_EXERCISE PROMPT_
All lines after the one containing "Choices for Your" are needed, along with that line itself. Please repeat them exactly through the end of the entries.

════

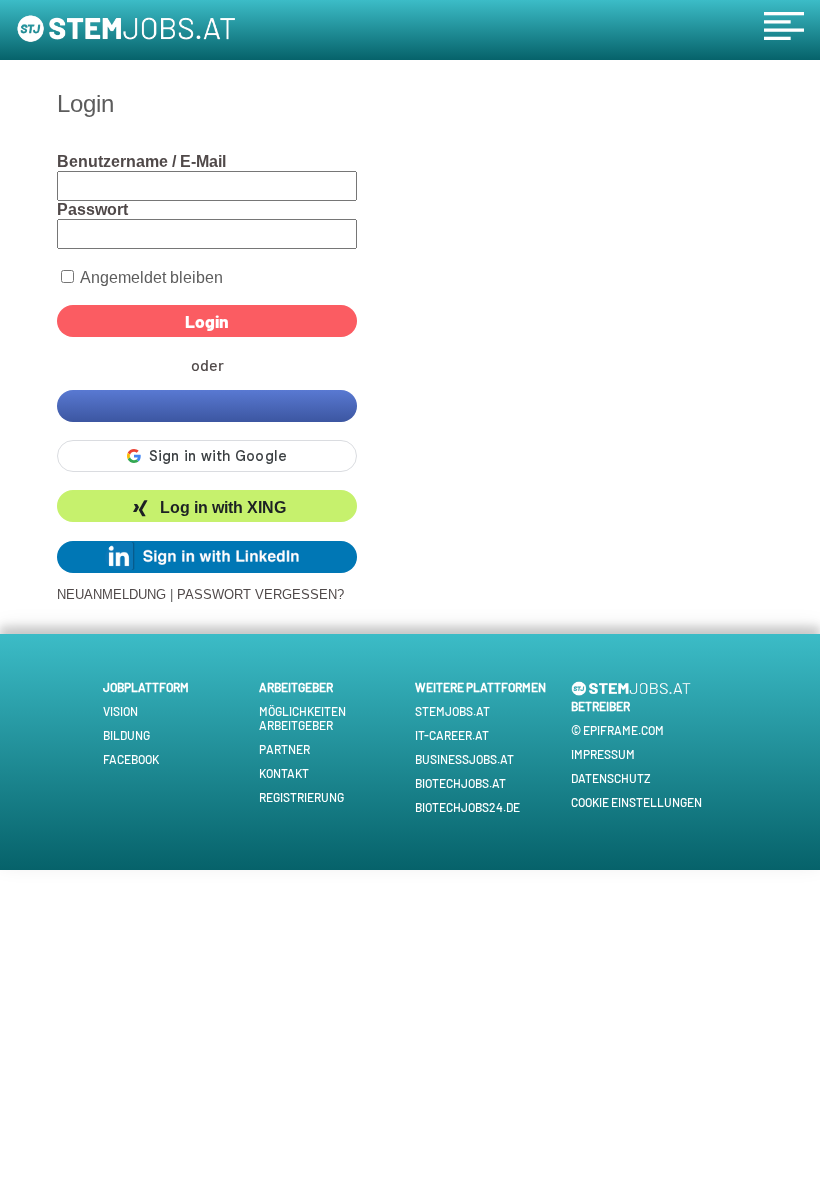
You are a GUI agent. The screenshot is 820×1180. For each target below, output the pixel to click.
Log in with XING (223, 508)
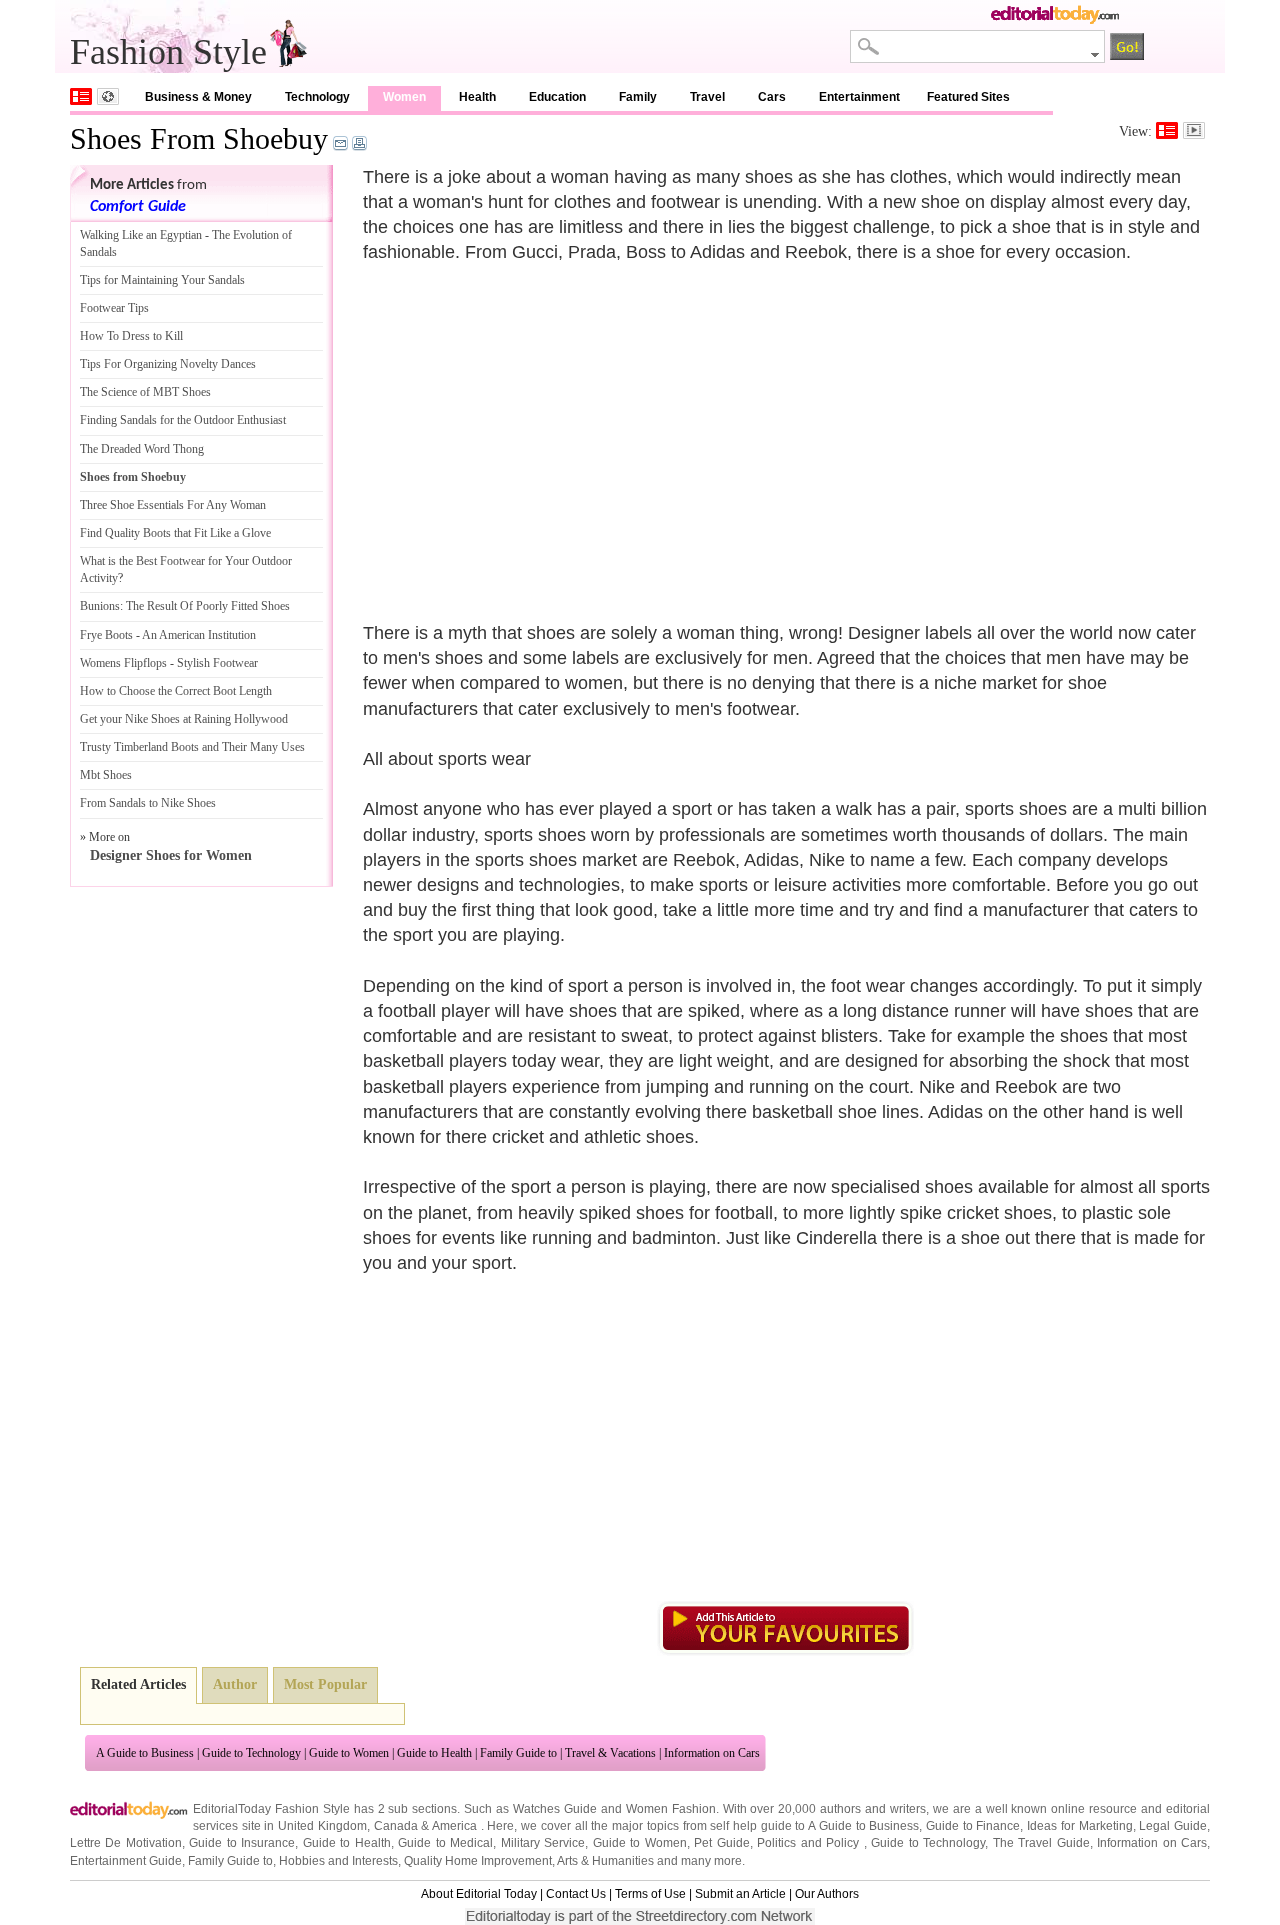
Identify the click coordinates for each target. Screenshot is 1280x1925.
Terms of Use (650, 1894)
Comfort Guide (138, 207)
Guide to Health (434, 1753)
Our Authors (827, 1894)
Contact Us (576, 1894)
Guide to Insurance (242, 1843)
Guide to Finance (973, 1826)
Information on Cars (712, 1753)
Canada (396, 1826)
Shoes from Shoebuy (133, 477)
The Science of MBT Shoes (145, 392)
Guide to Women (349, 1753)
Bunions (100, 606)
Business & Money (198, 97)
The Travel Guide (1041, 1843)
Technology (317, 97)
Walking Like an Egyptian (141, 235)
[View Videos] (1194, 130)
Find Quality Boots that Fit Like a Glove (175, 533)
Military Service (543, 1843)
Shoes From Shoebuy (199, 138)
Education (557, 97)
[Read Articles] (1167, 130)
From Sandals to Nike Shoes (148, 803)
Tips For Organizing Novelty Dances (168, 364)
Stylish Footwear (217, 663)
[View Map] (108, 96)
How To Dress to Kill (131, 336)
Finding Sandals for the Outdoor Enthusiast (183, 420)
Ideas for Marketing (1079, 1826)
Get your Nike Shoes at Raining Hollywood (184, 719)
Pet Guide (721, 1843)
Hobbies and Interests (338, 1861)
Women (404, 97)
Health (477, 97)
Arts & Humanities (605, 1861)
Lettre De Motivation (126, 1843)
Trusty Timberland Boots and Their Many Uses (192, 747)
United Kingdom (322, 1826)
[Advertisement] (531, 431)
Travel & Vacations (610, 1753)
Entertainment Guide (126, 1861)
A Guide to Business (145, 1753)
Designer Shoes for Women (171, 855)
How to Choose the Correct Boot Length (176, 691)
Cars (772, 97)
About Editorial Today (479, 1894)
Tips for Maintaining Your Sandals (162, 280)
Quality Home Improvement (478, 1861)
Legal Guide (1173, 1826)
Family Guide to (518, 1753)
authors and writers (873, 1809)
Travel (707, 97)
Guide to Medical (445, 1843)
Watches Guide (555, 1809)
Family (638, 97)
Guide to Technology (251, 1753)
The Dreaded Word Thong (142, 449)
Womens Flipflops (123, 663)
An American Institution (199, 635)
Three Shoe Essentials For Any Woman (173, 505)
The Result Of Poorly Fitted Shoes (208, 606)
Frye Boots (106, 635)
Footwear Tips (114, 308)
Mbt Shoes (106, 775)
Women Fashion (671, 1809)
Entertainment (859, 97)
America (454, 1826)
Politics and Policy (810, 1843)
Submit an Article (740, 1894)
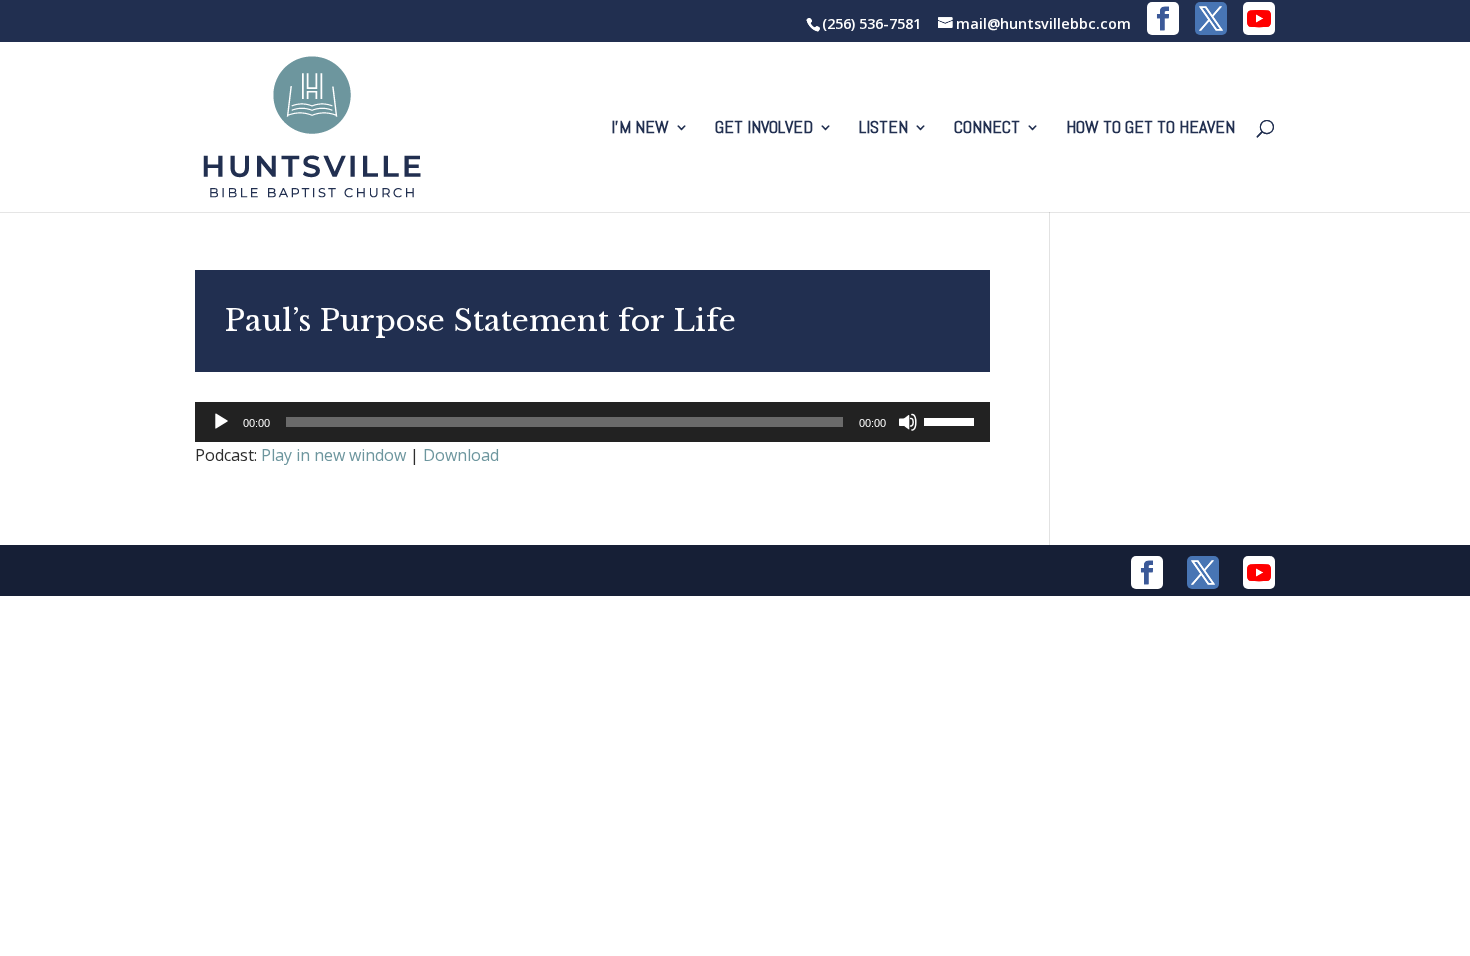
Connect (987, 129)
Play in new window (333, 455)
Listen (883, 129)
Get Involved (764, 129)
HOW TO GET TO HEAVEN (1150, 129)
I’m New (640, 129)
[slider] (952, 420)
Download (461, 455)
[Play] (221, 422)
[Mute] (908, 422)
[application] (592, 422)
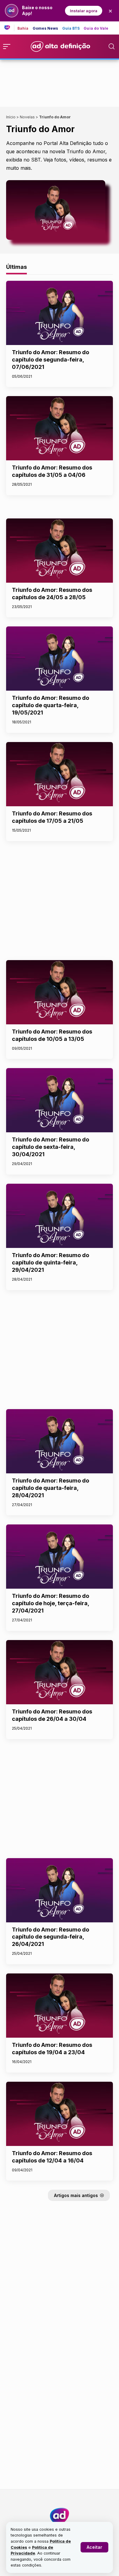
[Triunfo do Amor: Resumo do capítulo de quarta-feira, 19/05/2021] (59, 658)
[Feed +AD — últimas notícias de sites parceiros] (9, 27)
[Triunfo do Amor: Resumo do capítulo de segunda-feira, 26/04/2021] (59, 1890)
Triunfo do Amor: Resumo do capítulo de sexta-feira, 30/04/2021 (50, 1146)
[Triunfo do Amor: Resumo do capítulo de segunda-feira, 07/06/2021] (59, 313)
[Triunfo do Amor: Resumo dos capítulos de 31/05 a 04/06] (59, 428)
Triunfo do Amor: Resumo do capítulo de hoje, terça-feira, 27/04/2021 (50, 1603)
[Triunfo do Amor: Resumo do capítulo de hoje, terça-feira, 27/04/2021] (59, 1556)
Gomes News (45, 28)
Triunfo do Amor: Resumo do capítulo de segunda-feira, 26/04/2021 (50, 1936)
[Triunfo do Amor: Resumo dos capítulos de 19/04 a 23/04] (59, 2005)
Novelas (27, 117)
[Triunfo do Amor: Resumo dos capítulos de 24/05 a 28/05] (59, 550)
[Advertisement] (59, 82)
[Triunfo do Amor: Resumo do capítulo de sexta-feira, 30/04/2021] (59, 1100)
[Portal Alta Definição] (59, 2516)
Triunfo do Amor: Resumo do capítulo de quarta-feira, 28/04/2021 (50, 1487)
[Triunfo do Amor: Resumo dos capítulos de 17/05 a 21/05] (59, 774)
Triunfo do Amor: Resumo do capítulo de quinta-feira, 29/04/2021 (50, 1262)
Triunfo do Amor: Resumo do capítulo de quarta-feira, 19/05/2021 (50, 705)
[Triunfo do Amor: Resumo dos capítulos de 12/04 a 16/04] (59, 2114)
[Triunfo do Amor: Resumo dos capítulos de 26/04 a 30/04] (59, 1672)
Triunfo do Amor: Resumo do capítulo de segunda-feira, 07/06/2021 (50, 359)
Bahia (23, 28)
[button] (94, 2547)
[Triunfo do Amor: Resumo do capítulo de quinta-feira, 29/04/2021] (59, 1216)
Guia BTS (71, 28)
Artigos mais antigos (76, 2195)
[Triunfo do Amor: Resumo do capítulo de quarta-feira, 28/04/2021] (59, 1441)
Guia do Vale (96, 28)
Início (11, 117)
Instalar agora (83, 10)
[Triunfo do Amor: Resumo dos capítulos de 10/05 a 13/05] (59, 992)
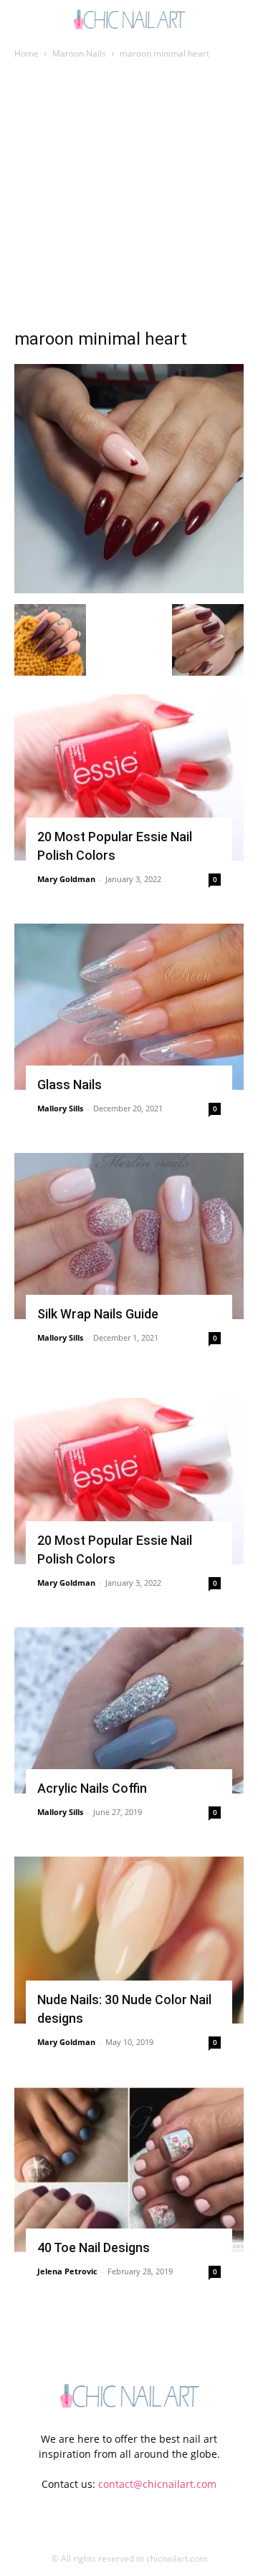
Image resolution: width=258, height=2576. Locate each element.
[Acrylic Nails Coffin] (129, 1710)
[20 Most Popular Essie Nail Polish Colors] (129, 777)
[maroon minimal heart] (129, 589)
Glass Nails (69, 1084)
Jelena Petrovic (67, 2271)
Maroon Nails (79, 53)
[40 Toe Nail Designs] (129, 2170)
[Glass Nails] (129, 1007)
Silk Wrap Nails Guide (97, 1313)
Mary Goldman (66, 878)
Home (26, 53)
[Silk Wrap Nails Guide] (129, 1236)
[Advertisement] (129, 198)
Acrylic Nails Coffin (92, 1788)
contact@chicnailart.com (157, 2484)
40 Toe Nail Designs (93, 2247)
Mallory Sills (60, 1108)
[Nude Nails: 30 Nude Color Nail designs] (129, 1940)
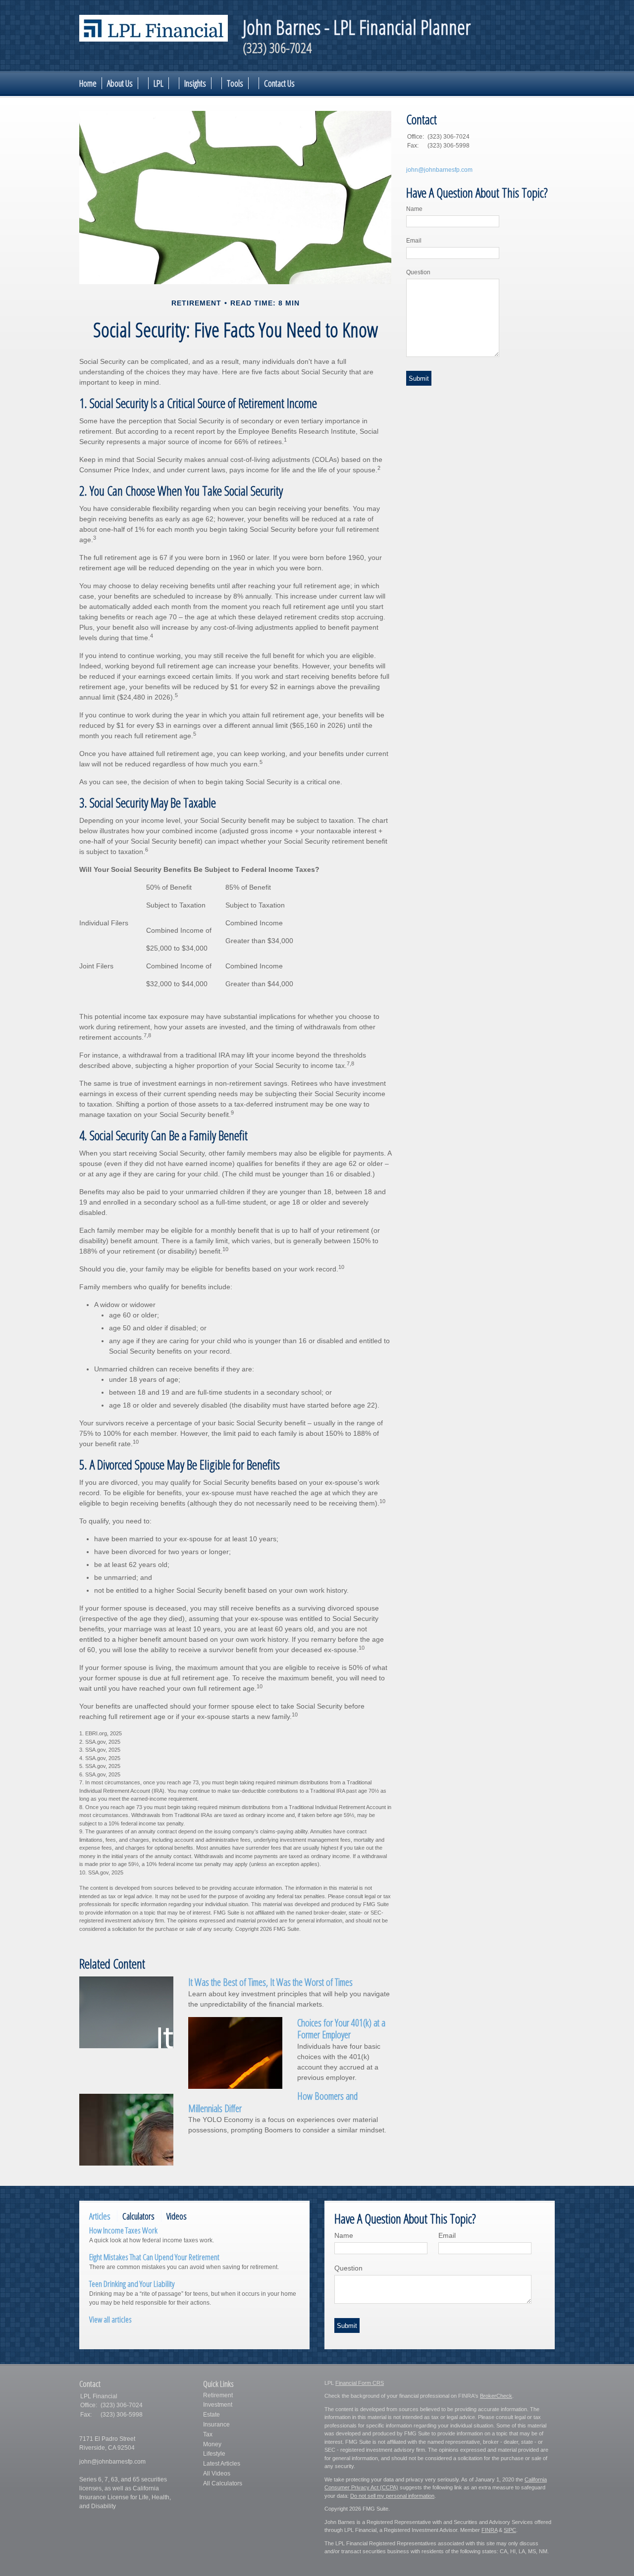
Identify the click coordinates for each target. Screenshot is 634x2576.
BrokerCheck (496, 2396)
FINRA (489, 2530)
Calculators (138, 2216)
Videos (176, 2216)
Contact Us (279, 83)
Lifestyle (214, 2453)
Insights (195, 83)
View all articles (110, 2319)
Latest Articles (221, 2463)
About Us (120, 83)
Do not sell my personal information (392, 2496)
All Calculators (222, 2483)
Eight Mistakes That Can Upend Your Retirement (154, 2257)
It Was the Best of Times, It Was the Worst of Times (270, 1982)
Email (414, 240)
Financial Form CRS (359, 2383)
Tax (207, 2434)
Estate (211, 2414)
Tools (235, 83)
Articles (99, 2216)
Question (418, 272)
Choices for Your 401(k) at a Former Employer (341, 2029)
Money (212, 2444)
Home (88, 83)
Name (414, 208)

════

_RESULT_
Choices for Your 401(k) at a Former Employer (341, 2029)
Money (212, 2444)
Home (88, 83)
Name (414, 208)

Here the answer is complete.